[<prev] [next>] [<thread-prev] [day] [month] [year] [list]
Message-Id: <20241220085027.7692-1-jinjian.song@fibocom.com>
Date: Fri, 20 Dec 2024 16:50:27 +0800
From: Jinjian Song <jinjian.song@...ocom.com>
To: ryazanov.s.a@...il.com,
Jinjian Song <jinjian.song@...ocom.com>,
chandrashekar.devegowda@...el.com,
chiranjeevi.rapolu@...ux.intel.com,
haijun.liu@...iatek.com,
ricardo.martinez@...ux.intel.com,
loic.poulain@...aro.org,
johannes@...solutions.net,
davem@...emloft.net,
edumazet@...gle.com,
kuba@...nel.org,
pabeni@...hat.com
Cc: andrew+netdev@...n.ch,
angelogioacchino.delregno@...labora.com,
corbet@....net,
danielwinkler@...gle.com,
helgaas@...nel.org,
horms@...nel.org,
korneld@...gle.com,
linux-arm-kernel@...ts.infradead.org,
linux-doc@...r.kernel.org,
linux-kernel@...r.kernel.org,
linux-mediatek@...ts.infradead.org,
matthias.bgg@...il.com,
netdev@...r.kernel.org
Subject: Re: [net v2] net: wwan: t7xx: Fix FSM command timeout issue
From: Sergey Ryazanov <ryazanov.s.a@...il.com>
>> Fixes: d785ed945de6 ("net: wwan: t7xx: PCIe reset rescan")
>
>The completion waiting was introduced in a different commit. I believe,
>the fix tag should be 13e920d93e37 ("net: wwan: t7xx: Add core components")
>
Got it.
[...]
>> if (cmd->flag & FSM_CMD_FLAG_WAIT_FOR_COMPLETION) {
>> *cmd->ret = result;
>
>The memory for the result storage is allocated on the stack as well. And
>writing it unconditionally can cause unexpected consequences.
>
Got it.
[...]
>> wait_ret = wait_for_completion_timeout(&done,
>> msecs_to_jiffies(FSM_CMD_TIMEOUT_MS));
>> - if (!wait_ret)
>> + if (!wait_ret) {
>> + cmd->done = NULL;
>
>We cannot access the command memory here, since fsm_finish_command()
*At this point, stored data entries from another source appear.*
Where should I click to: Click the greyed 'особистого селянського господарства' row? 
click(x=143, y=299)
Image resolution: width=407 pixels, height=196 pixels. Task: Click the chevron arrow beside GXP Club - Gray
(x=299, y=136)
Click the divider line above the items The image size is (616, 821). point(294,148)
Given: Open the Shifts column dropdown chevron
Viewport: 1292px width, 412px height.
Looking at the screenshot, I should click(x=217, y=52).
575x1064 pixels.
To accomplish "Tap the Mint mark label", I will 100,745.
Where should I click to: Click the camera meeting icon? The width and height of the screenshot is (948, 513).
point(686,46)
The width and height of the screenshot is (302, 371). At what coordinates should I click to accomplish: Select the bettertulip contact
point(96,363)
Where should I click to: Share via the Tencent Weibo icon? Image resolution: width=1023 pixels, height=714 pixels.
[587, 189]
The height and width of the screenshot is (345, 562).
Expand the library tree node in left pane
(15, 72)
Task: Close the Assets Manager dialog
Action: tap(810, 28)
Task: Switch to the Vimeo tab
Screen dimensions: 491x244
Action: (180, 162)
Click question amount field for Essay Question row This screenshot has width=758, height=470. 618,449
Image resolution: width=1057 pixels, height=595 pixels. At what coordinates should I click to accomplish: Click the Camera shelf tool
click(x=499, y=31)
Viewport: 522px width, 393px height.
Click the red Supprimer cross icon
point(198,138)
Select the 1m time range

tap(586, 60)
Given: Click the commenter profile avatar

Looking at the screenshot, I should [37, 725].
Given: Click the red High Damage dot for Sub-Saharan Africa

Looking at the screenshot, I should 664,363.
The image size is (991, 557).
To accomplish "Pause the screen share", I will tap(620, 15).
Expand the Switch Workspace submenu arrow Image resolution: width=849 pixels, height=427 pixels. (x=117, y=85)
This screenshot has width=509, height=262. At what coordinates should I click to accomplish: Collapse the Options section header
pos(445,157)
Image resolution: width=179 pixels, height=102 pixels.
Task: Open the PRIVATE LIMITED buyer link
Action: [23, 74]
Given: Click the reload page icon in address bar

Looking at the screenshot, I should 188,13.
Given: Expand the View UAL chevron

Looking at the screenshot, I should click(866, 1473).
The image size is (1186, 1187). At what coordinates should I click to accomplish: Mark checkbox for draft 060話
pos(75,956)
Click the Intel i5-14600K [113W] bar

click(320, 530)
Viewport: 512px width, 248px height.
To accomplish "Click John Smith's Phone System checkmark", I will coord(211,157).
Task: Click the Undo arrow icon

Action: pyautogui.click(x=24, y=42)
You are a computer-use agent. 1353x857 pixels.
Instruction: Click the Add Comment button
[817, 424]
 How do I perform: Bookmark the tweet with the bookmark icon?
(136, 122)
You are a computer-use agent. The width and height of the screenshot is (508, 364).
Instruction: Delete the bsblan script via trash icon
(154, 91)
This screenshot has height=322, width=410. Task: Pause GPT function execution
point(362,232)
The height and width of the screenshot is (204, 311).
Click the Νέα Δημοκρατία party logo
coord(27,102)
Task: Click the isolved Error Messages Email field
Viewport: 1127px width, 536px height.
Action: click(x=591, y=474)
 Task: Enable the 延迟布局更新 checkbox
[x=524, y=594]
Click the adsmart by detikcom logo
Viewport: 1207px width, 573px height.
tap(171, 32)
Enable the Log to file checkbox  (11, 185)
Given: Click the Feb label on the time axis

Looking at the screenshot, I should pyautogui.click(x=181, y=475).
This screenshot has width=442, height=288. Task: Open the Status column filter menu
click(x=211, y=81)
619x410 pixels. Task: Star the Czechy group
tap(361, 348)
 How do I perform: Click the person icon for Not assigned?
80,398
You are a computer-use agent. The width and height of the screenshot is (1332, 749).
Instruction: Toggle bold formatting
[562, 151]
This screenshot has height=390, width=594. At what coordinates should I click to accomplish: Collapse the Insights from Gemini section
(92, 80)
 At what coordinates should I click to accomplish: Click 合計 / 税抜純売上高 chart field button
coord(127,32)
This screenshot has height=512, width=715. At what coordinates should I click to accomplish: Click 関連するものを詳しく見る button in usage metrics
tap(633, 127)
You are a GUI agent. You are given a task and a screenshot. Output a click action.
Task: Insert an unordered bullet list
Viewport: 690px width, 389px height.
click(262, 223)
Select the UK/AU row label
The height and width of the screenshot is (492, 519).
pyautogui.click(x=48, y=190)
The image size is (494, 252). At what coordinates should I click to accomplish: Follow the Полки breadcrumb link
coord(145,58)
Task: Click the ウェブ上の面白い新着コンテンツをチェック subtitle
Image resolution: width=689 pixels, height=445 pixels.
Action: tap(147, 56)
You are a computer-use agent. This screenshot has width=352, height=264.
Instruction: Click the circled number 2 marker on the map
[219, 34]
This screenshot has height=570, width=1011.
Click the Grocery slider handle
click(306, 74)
>could release it already.
>
Got it.
[...]
>Here we have an ownership transfer problem and a driver author has tried
>to solve it, but as noticed, we are still experiencing issues in case of
>timeout.
>
>The command completion routine should not release the command memory
>unconditionally. Looks like the references counting approach should help
>us here. E.g.
>1. grab a reference before we put a command into the queue
>1.1. grab an extra reference if we are going to wait the completion
>2. release the reference as soon as we are done with the command execution
>3. in case of completion waiting release the reference as soon as we are
>done with waiting due to completion or timeout
>
>Could you try the following patch? Please note, besides the reference
>counter introduction it also moves completion and result storage inside
>the command structure as advised by the completion documentation.
>
Hi Sergey,
Yes, the patch works fine, needs some minor modifications, could we
feedback to the driver author to merge these changes.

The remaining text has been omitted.